## The exercise
Begin at the line that has "Where should I" and stop after the line that has "click(600, 323)". Rewrite those entries in full, shift every coordinate in their answers up by 63, and leave out the pictures.

◆ ◆ ◆ ◆

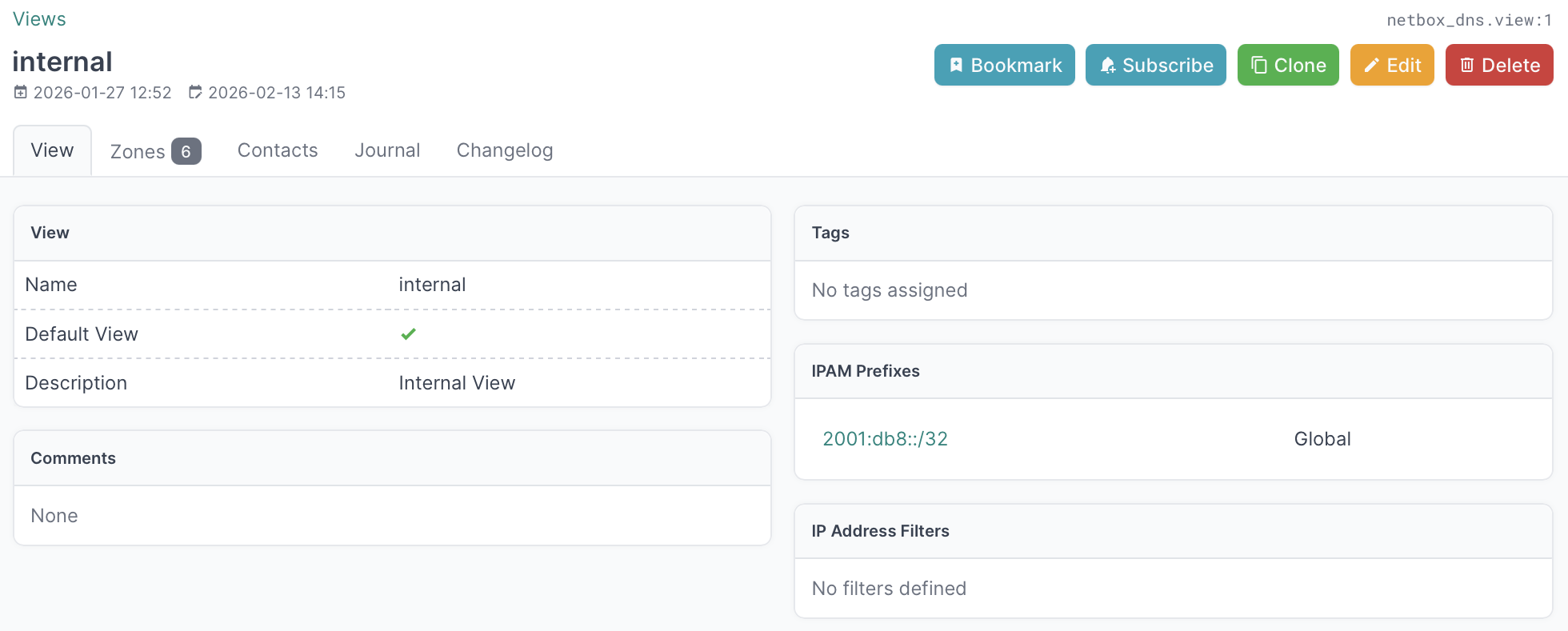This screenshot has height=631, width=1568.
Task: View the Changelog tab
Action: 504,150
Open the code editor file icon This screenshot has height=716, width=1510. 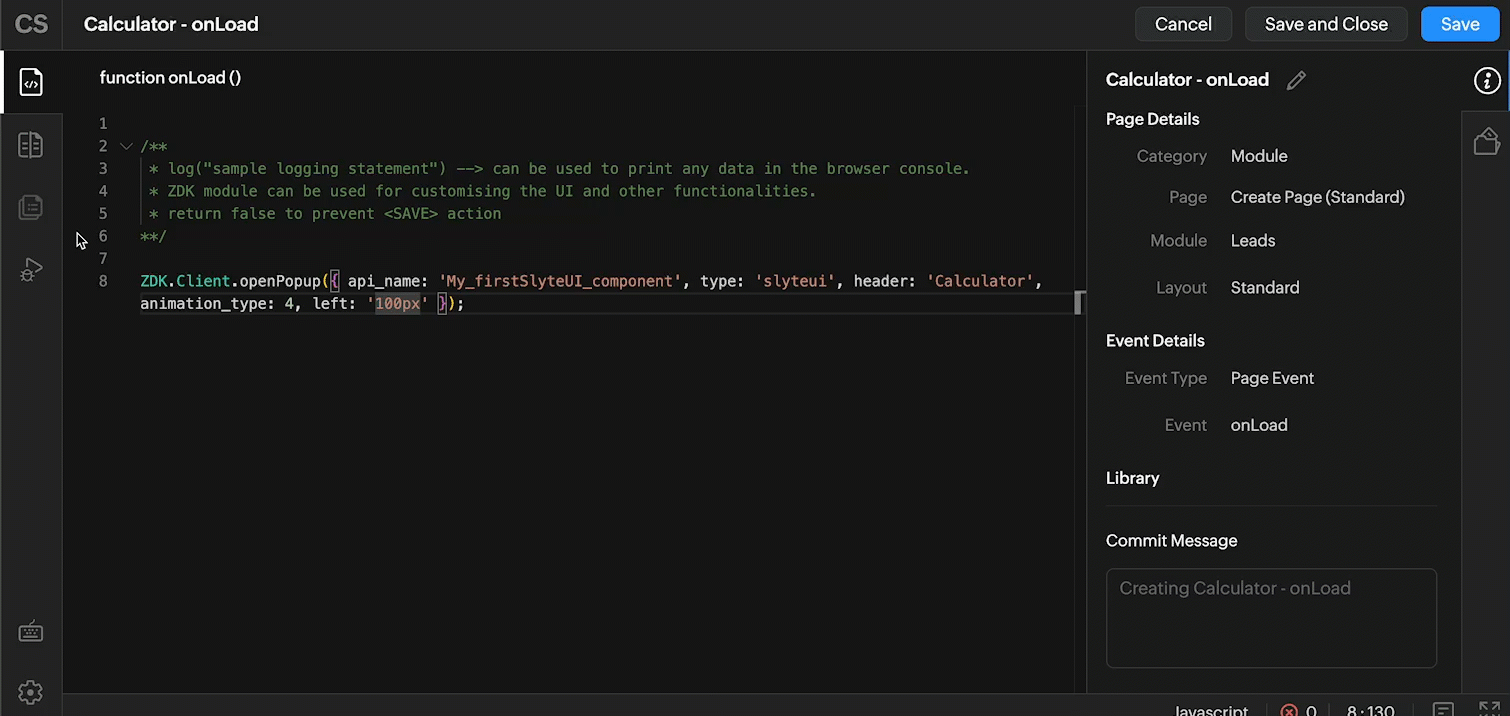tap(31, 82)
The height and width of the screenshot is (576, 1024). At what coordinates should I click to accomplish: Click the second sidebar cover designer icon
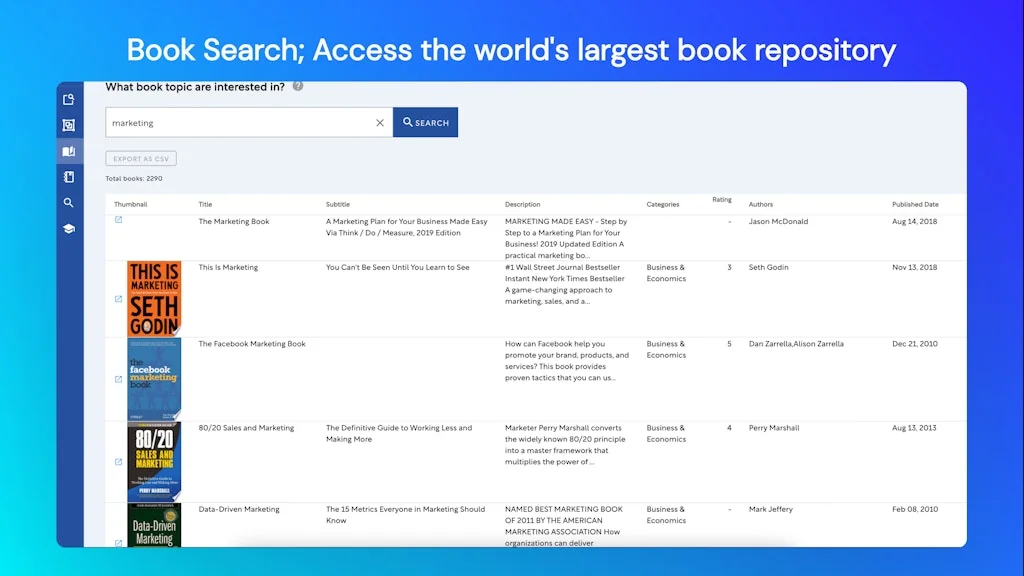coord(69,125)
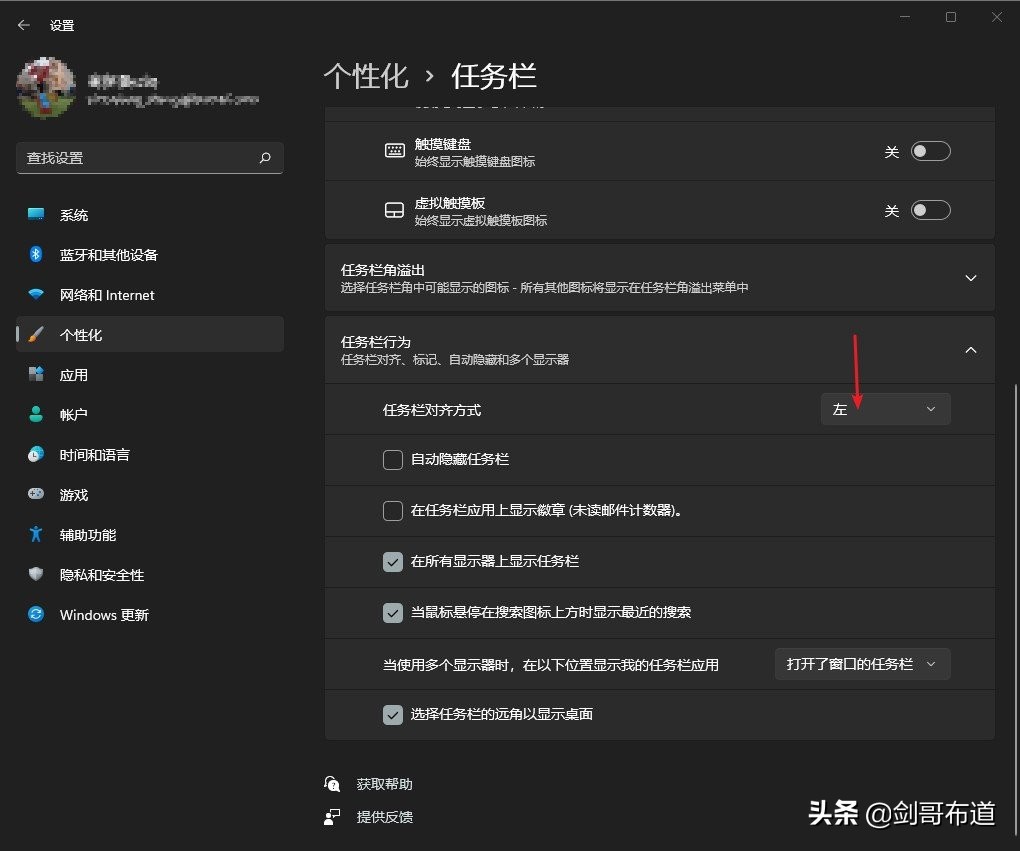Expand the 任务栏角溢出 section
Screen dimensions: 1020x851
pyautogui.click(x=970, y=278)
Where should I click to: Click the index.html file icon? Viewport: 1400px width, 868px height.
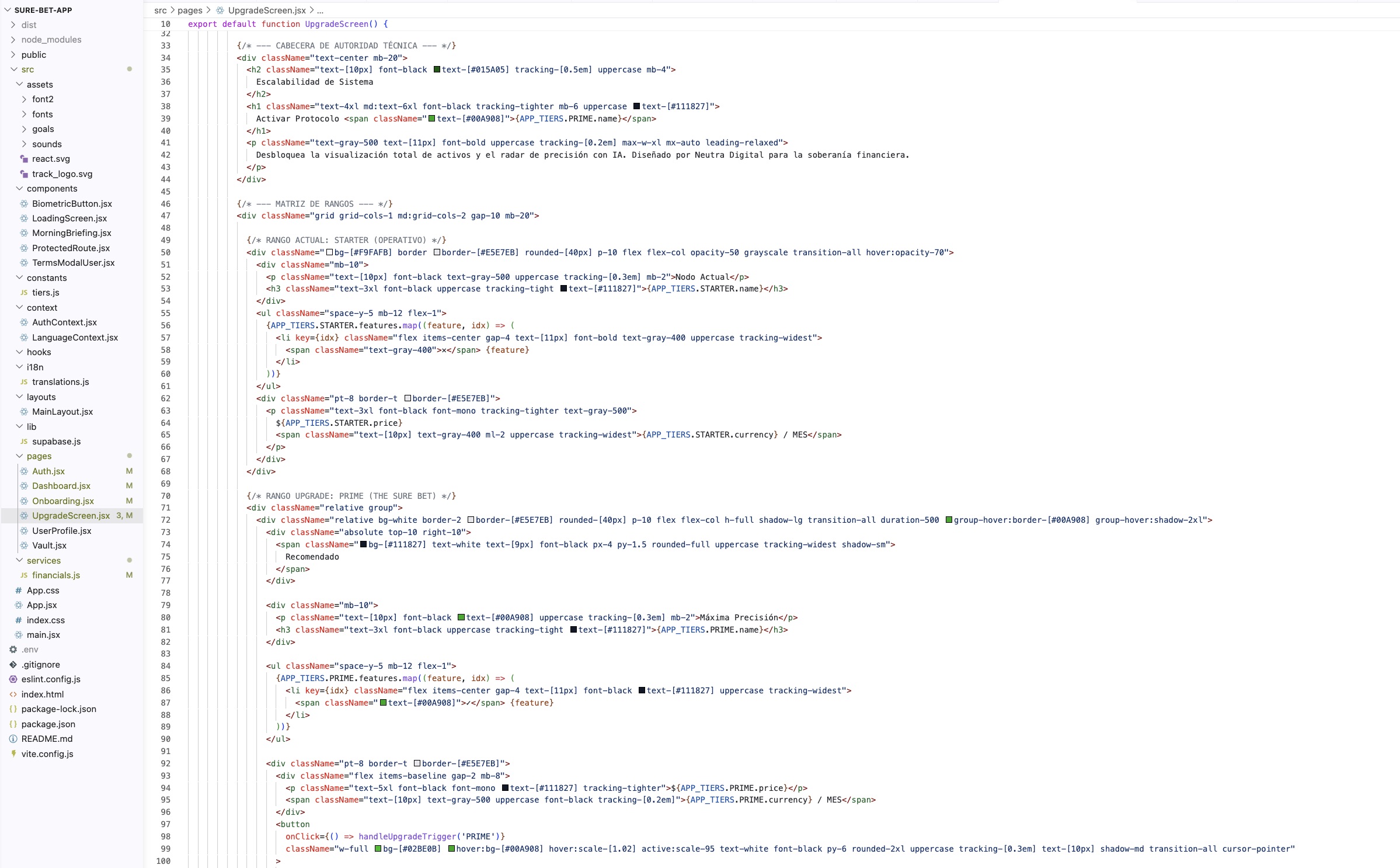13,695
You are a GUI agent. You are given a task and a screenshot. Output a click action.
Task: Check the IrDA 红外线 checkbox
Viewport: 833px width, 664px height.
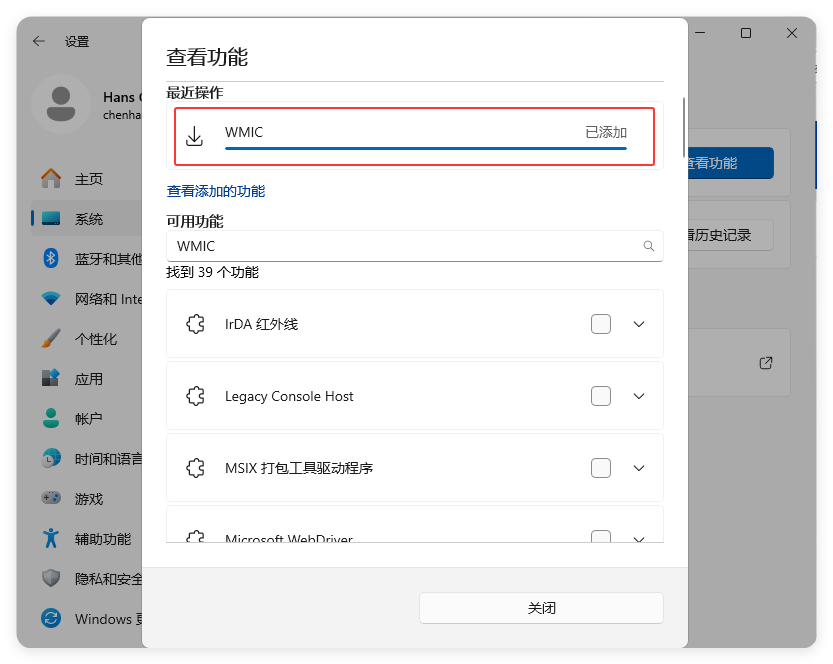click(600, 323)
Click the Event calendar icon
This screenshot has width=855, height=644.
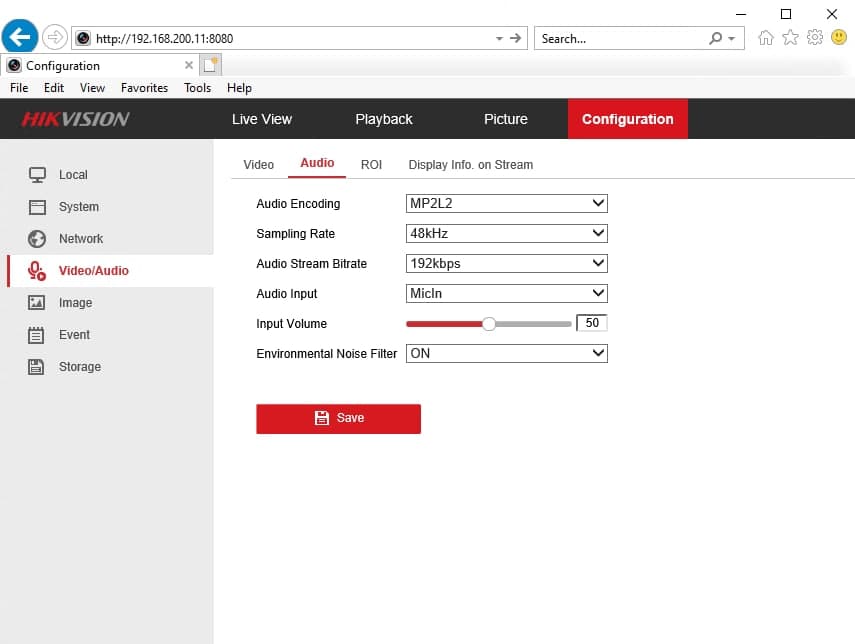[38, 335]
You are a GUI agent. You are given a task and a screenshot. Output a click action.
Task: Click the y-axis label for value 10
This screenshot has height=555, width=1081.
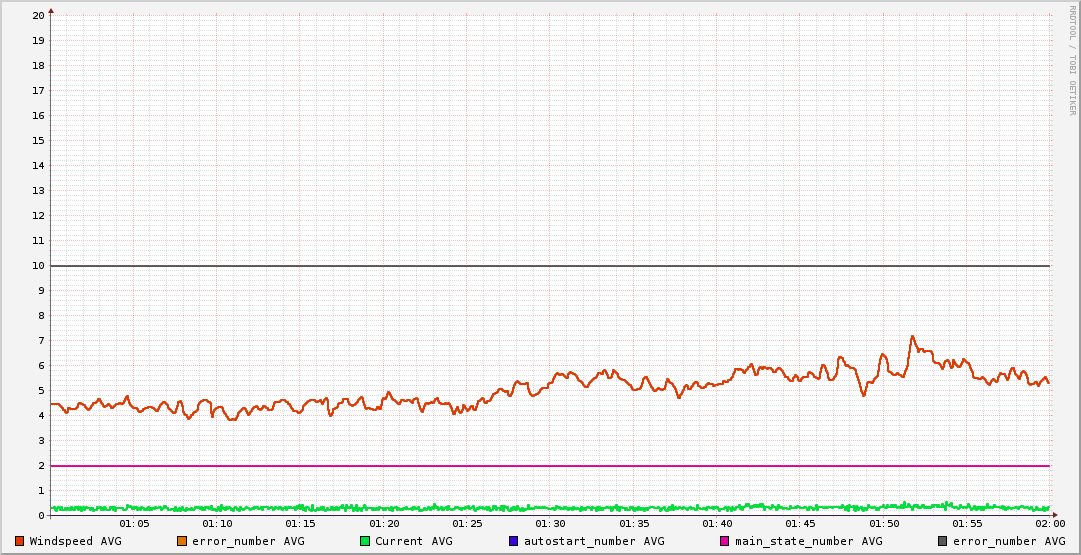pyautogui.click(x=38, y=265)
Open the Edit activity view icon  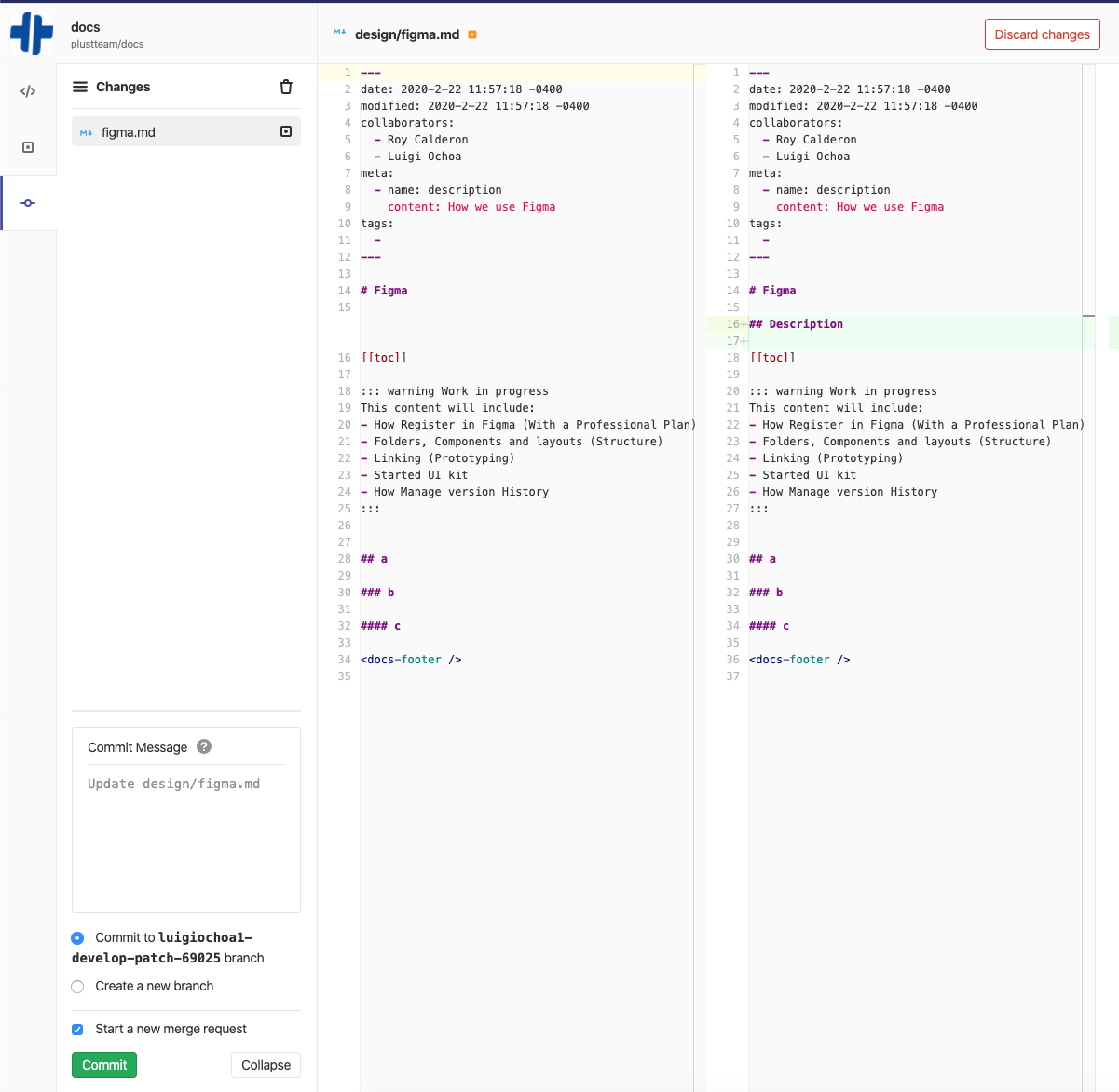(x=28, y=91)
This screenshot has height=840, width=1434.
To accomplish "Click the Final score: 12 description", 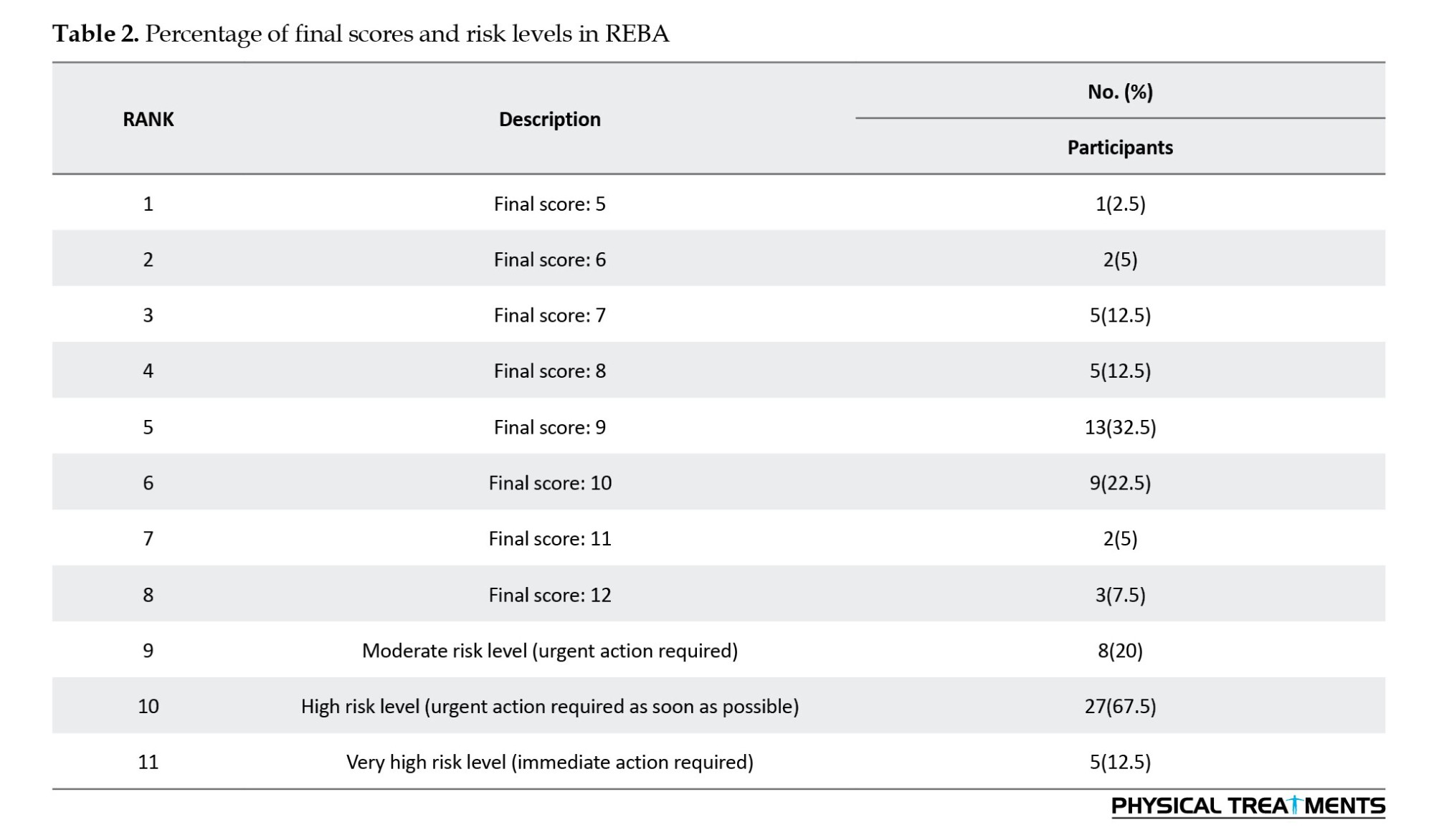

◆ ◆ ◆ ◆

## Result
Where should I click to: Click the index.html file icon? Viewport: 1400px width, 868px height.
76,758
You are a GUI agent. You are given a task and a screenshot. Output a click action.
Task: Check the IrDA 红外线 checkbox
Viewport: 833px width, 664px height.
click(663, 386)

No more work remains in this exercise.